**WORK TO COMPLETE**
Here are records with pictures in them. Copy all of them exactly and leave the pictures out.

Entries taken from a collection
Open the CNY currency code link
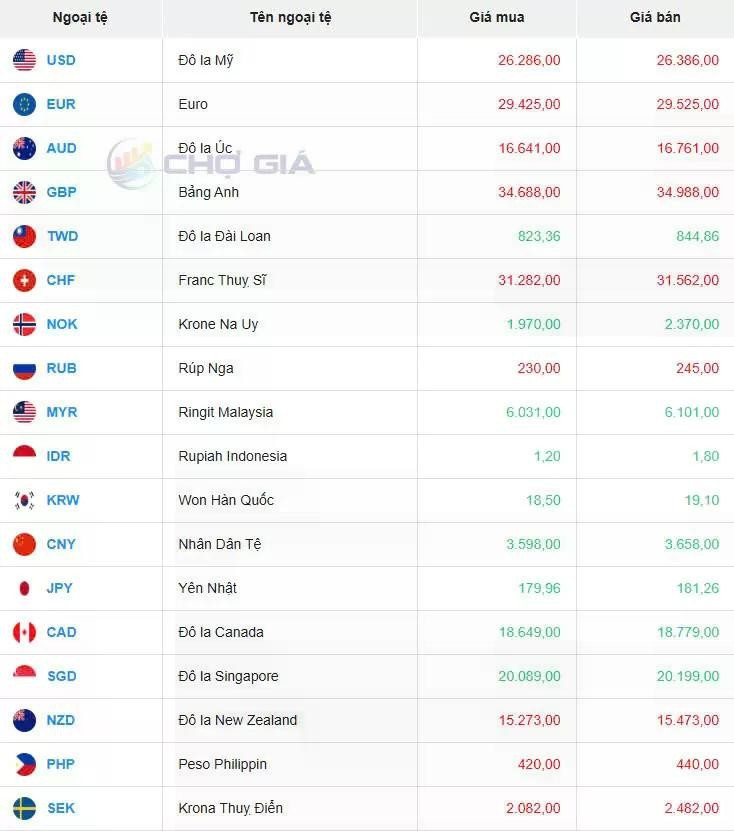[x=61, y=544]
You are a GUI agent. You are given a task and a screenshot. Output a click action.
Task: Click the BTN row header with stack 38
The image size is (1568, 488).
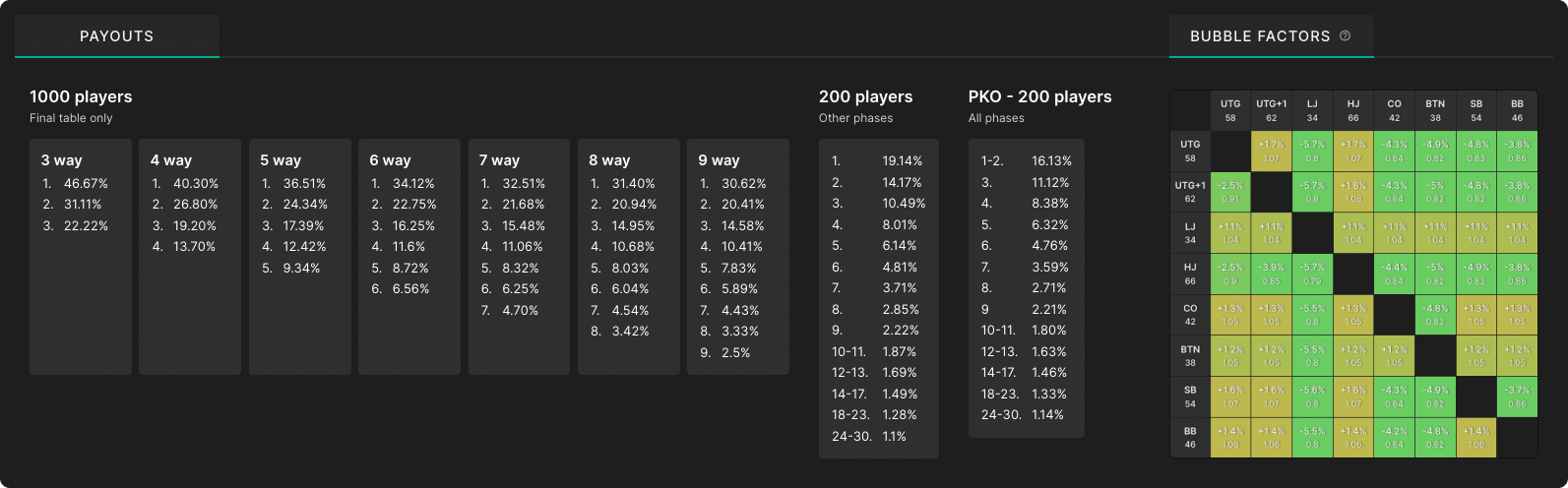coord(1190,356)
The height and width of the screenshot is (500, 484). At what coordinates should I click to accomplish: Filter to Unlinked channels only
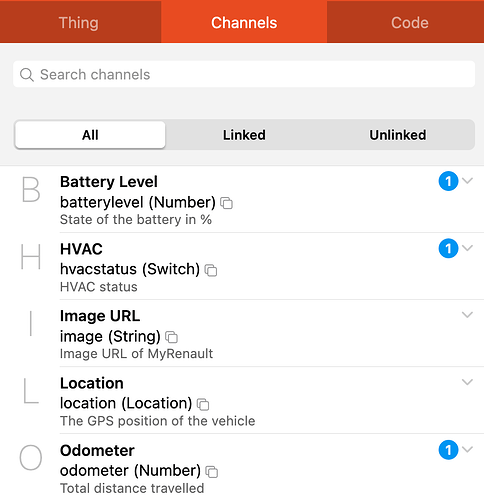tap(398, 135)
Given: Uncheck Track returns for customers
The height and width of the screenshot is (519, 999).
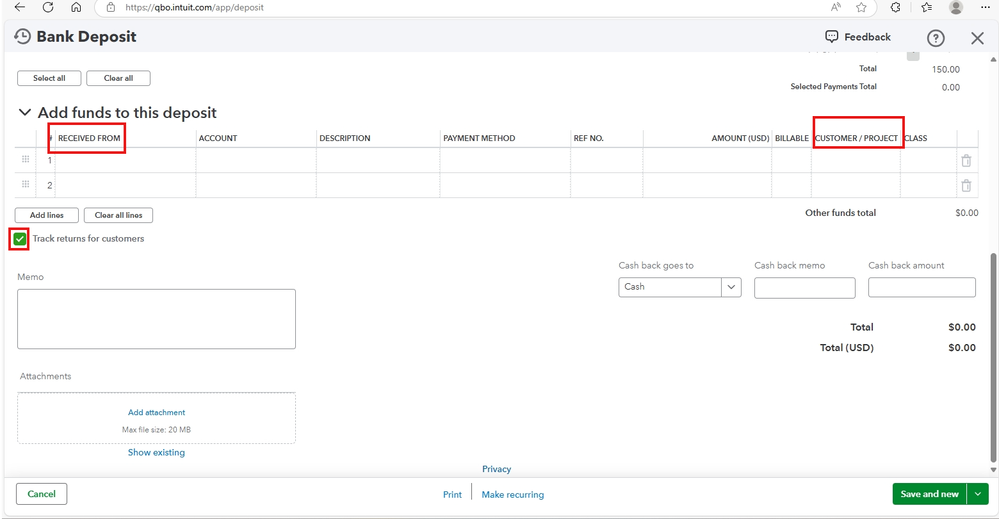Looking at the screenshot, I should pos(20,239).
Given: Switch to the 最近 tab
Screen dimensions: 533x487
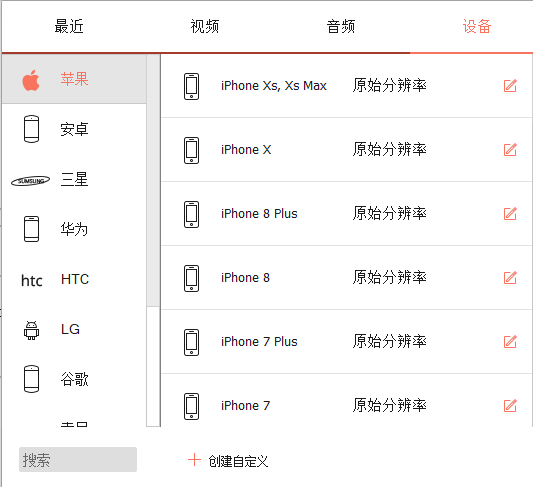Looking at the screenshot, I should [69, 26].
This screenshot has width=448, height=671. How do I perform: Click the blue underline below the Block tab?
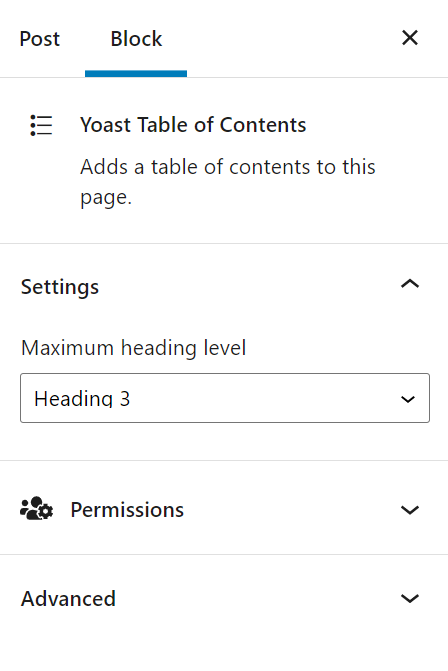(136, 74)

**EXPECTED ANSWER**
Open the CNY currency code link
[x=61, y=544]
You are a GUI agent. You are given a task and a screenshot. Output a click action.
Task: Click the BTN row header with stack 38
The image size is (1568, 488).
coord(1190,356)
The height and width of the screenshot is (500, 484). At what coordinates should I click to accomplish: Filter to Unlinked channels only
tap(398, 135)
Given: Uncheck Track returns for customers
The height and width of the screenshot is (519, 999).
Looking at the screenshot, I should pos(20,239).
Given: Switch to the 最近 tab
Screen dimensions: 533x487
Looking at the screenshot, I should [69, 26].
This screenshot has width=448, height=671. How do I perform: Click the blue underline below the Block tab?
(136, 74)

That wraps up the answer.